FOOD and beverage (F&B) group Yeo Hiap Seng's net profit for the first quarter rose 24.6 per cent to S$9.15 million, compared to S$7.35 million in the year-ago period. Revenue for the quarter ended March 31, 2015, increased 8.9 per cent to S$121.49 million, compared to S$111.56 million in the corresponding period a year ago.
Earnings in the last quarter had gained mainly due to higher net profit of S$3.06 million generated from the F&B division and partially offset by an absence of S$1.98 million gains on disposal of available-for-sale financial assets.
Meanwhile, there were no property-development or selling activities for its property division in the current financial period.
In the next 12 months, the group expects the F&B margins to come under pressure mainly due to competitive selling prices in the markets, volatility in foreign-exchange rates and higher initial operating costs for new production lines. However, it expects softening raw-material prices to offset the drop in margins.
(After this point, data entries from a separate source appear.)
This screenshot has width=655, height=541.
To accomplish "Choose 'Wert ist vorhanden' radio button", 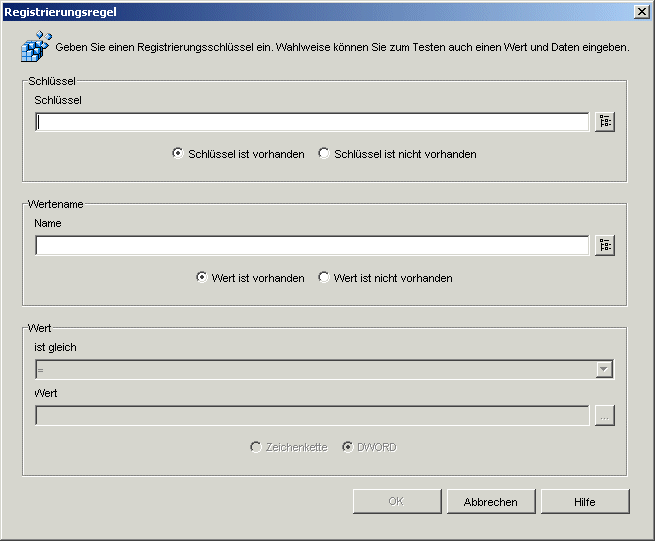I will click(202, 278).
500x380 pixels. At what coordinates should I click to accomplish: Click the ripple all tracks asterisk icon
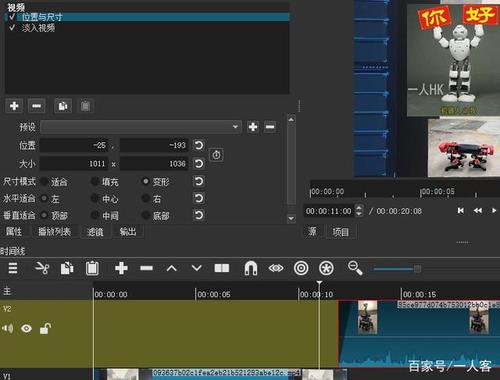click(326, 268)
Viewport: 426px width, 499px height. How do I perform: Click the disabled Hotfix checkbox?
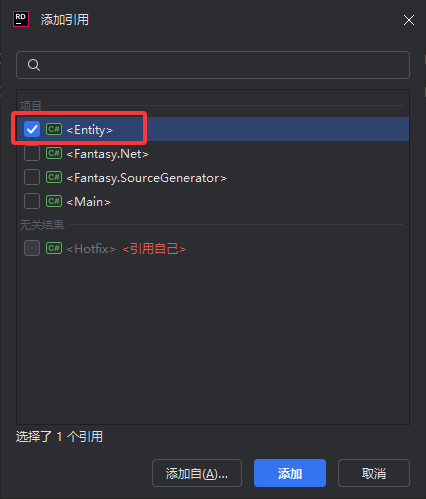pyautogui.click(x=32, y=248)
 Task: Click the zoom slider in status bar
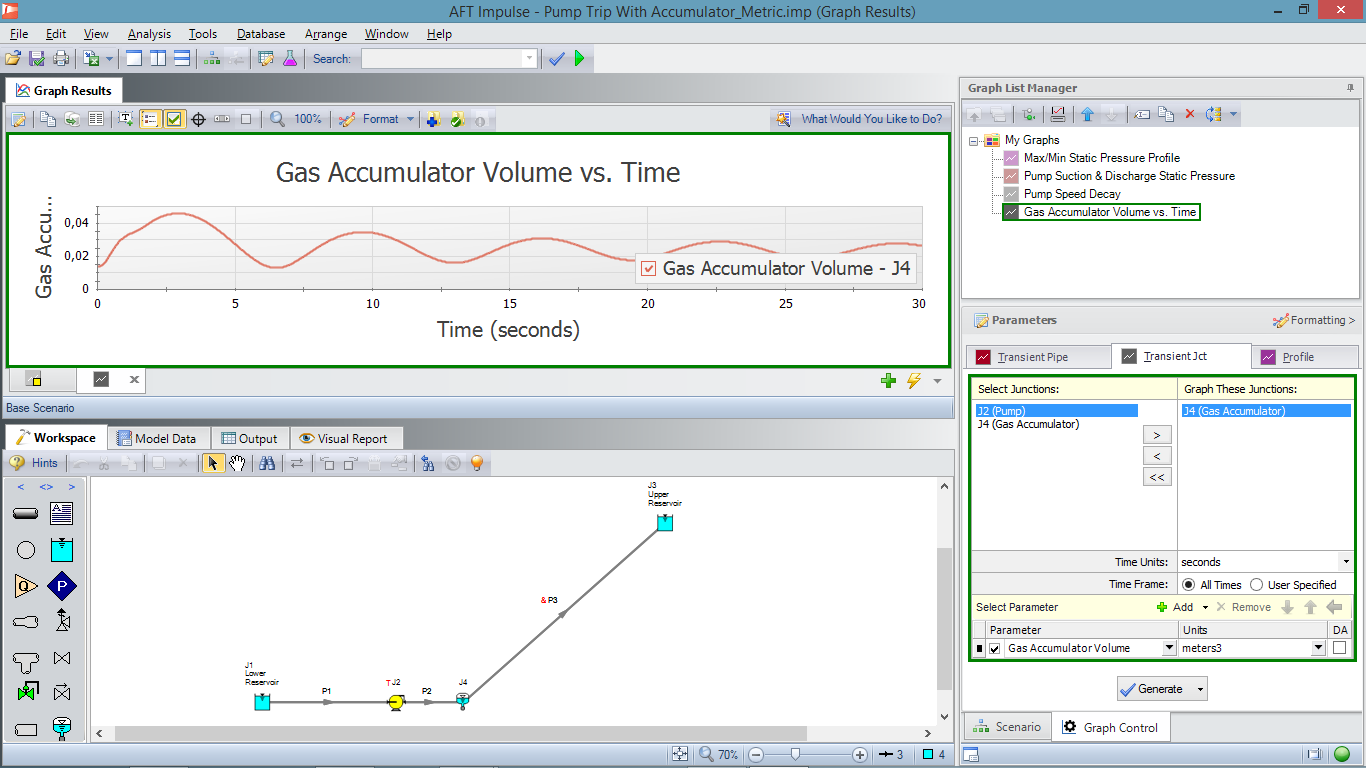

It remains optimistic that the F&B business will grow at a satisfactory level, and stated that the property development segment is dormant.
"Overall, the group's performance is expected to remain satisfactory," it said.
For the quarter under review, earnings per share was 1.59 cents, compared to 1.28 cents in the year-ago period. Meanwhile, net asset value per share was 118.56 cents, versus 109.15 cents in the corresponding period last year.
No dividend was declared for the quarter.
On Friday, Yeo Hiap Seng's counter closed trading up 1.475 per cent at S$1.72.